Pluto mission years in making



In 1989, the Pluto lobbying effort began.
Scripps Howard
Pushed by as much rocket power as humanity can deliver, NASA's New Horizons spacecraft bound for Pluto and the Kuiper Belt will be the fastest thing ever launched.
But the real engine behind New Horizons, scheduled for launch today from Cape Canaveral, Fla., is planetary scientist Alan Stern. The 48-year-old founder of the Southwest Research Institute's office in Boulder, Colo., is leading the $700 million mission.
Although personally incapable of propelling a 1,054-pound, piano-sized spacecraft to a speed of 36,000 mph, Stern has been described by more than one colleague as a "force of nature."
But he is mortal and has been swamped with technical meetings, government briefings and relentless press requests.
"Nothing in my life remotely parallels this, though I've been in the space business for a long time and involved in a lot of launches," Stern said.
Began his push
Stern was 32 and had just earned his Ph.D. from the University of Colorado when he began pushing for a mission to the solar system's last unexplored frontier. He will be 62 by the time New Horizons finishes its planned Kuiper Belt observations.
It all began in 1989, when he and other scientists launched their Pluto lobbying effort in an Italian restaurant in Baltimore. They called themselves the "Pluto Underground."
Stern went on to chair an official NASA working group on outer planets in the early-1990s. He was heavily involved with several canceled Pluto missions -- Pluto 350, Pluto Fast Flyby, Pluto Express -- before New Horizons finally stuck.
Years of effort by Stern and others laid the groundwork.
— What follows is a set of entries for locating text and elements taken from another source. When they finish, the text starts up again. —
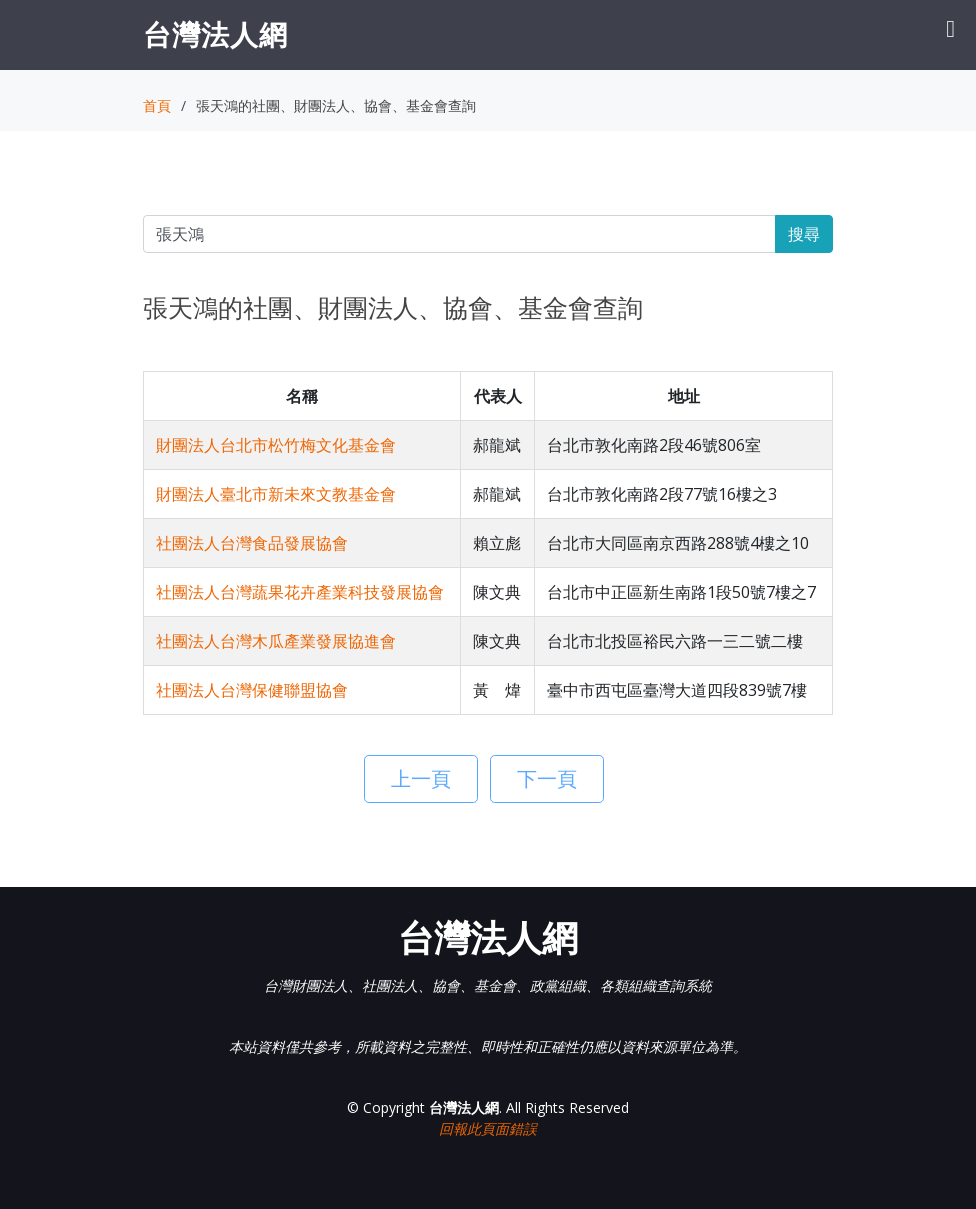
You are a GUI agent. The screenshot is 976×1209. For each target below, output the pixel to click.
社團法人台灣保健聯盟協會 (252, 690)
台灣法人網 (215, 34)
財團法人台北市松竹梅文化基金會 (276, 445)
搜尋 (804, 234)
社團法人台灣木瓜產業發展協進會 (276, 641)
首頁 (157, 105)
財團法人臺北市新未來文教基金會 (276, 494)
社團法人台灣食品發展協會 (252, 543)
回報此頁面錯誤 (488, 1128)
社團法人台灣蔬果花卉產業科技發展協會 (300, 592)
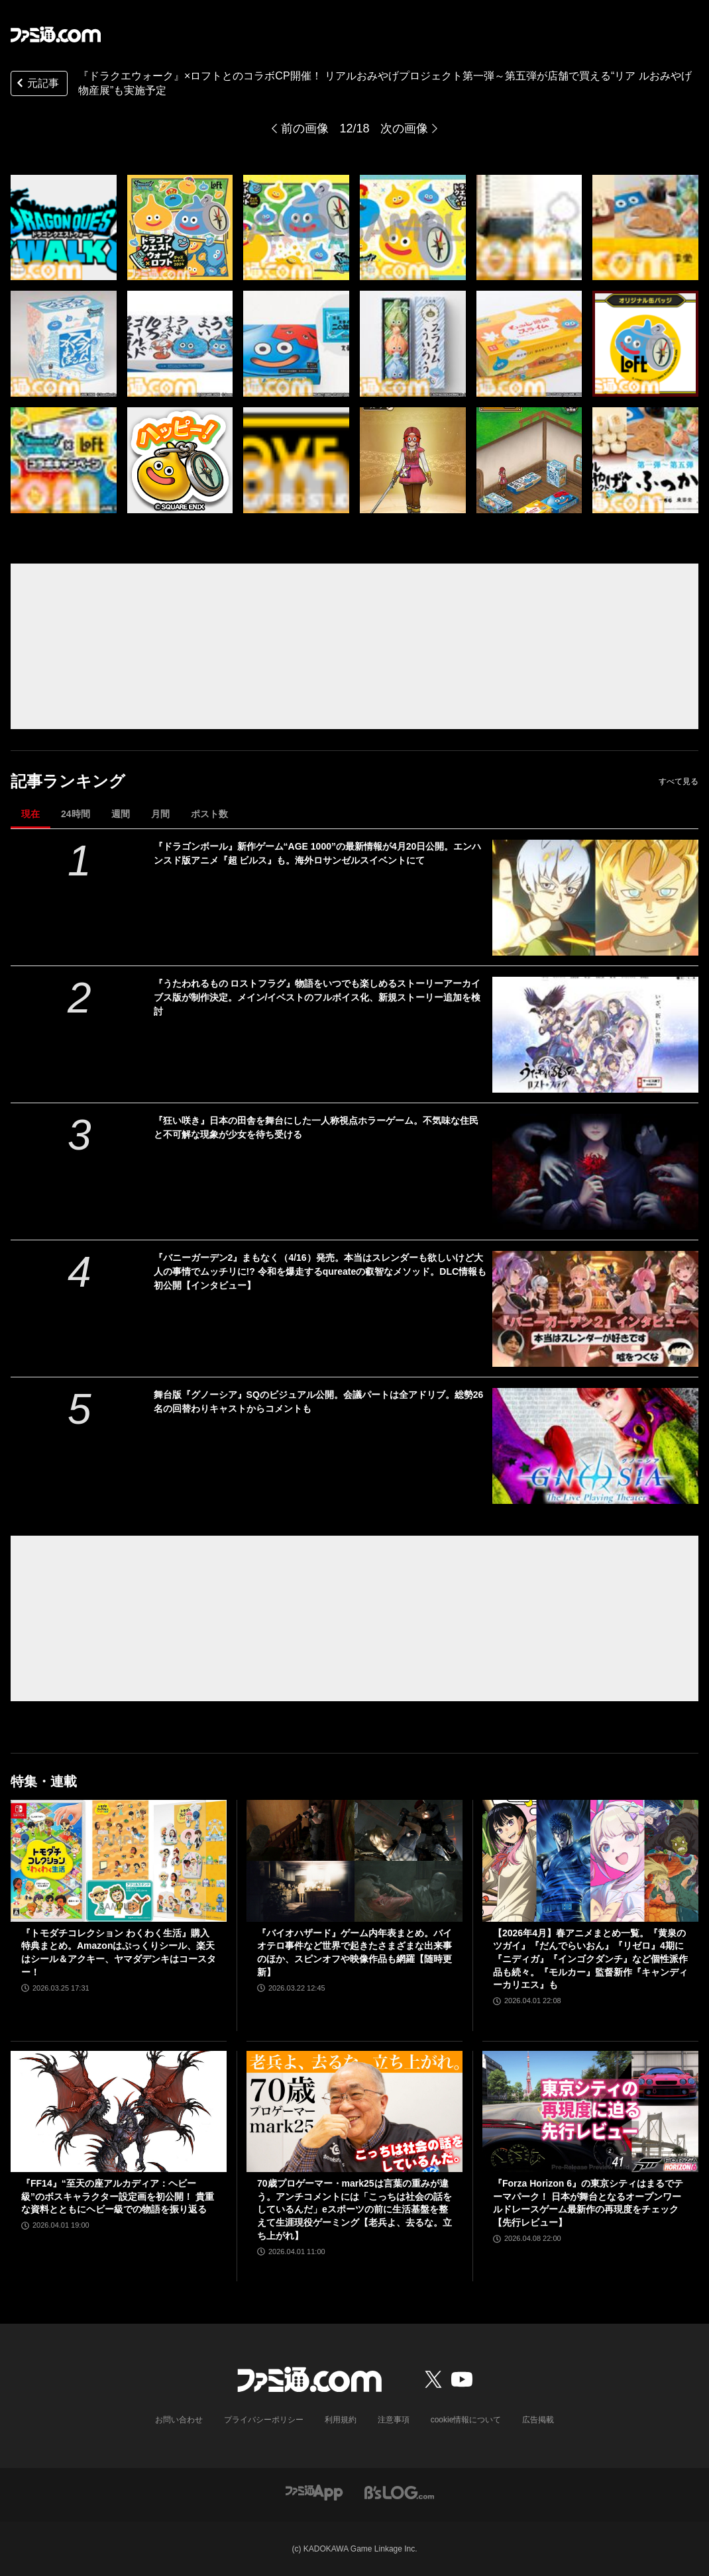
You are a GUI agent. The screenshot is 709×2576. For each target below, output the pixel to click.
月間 (160, 814)
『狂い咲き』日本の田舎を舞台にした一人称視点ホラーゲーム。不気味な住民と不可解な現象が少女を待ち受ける (316, 1127)
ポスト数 (209, 814)
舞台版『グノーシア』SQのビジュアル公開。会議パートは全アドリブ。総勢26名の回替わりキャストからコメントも (319, 1401)
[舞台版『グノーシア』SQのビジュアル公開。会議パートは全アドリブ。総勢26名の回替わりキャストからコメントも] (595, 1446)
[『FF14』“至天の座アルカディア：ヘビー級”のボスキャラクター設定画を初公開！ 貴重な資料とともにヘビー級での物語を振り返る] (119, 2111)
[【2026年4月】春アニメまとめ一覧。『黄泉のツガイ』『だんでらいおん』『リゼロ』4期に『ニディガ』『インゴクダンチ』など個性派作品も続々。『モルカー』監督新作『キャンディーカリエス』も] (590, 1860)
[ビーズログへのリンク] (399, 2491)
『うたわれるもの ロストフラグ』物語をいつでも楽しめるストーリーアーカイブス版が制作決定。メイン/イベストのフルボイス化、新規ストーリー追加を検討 (317, 997)
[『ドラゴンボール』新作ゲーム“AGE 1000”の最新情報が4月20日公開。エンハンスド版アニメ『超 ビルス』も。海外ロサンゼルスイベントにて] (595, 898)
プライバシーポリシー (263, 2419)
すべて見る (678, 781)
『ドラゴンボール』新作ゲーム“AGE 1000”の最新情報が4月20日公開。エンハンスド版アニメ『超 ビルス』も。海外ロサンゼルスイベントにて (318, 853)
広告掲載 (538, 2419)
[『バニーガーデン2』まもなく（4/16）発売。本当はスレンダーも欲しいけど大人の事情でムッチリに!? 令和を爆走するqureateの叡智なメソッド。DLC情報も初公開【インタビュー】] (595, 1309)
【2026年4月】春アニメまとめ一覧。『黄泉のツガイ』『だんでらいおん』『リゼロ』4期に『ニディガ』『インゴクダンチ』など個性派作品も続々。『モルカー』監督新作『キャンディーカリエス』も (590, 1959)
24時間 (75, 814)
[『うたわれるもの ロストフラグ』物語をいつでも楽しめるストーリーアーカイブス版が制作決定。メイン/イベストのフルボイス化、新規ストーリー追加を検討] (595, 1035)
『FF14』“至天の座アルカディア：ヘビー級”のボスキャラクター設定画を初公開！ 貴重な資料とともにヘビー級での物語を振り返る (117, 2196)
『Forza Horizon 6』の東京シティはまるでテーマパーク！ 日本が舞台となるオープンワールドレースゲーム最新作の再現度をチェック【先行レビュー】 (588, 2203)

But a NASA-commissioned study in 2002 proved to be the tipping point. It put exploration of Pluto and the Kuiper Belt atop the list of planetary mission priorities for the next decade.
Viewed as outlier
Pluto, discovered in 1930 by Clyde Tombaugh, was once viewed as an outlier in more than the literal sense.
The planet, just two-thirds the size of Earth's moon and with about 1/500th the mass of Earth, orbits between 30 and 50 times farther from the sun than Earth. Pluto's 248-year loop is tilted 17 degrees from the orbital plane shared by the other planets.
It perpetually faces its major moon Charon, half Pluto's size, as if in a permanent waltz, enough so that they are considered binary planets. Stern and Boulder colleagues recently announced their discovery of two new tiny Pluto moons.
Pluto is so small and distant that observing it from Earth is like looking at a grain of sand from a kilometer away, or counting spots on a soccer ball from 375 miles away, Stern wrote in his 1998 book "Pluto and Charon." Images of Pluto, even from the Hubble Space Telescope, are hopelessly pixilated.
But Pluto is not an oddball. Rather, it represents a vast scattering of frozen objects called the Kuiper Belt, theorized by Gerard Kuiper in the 1950s and discovered in 1992.
The Kuiper Belt contains perhaps 100,000 objects of 60-mile diameter or greater, including at least one, 2003 UB313, larger than Pluto.
New Horizons, built by the Applied Physics Laboratory at Johns Hopkins University in Laurel, Md., must travel for at least nine years before it can deliver news from Pluto across a gulf so vast it takes light more than four hours to cross.
Data will arrive via NASA's Deep Space Network to mission operations at the Applied Physics Laboratory.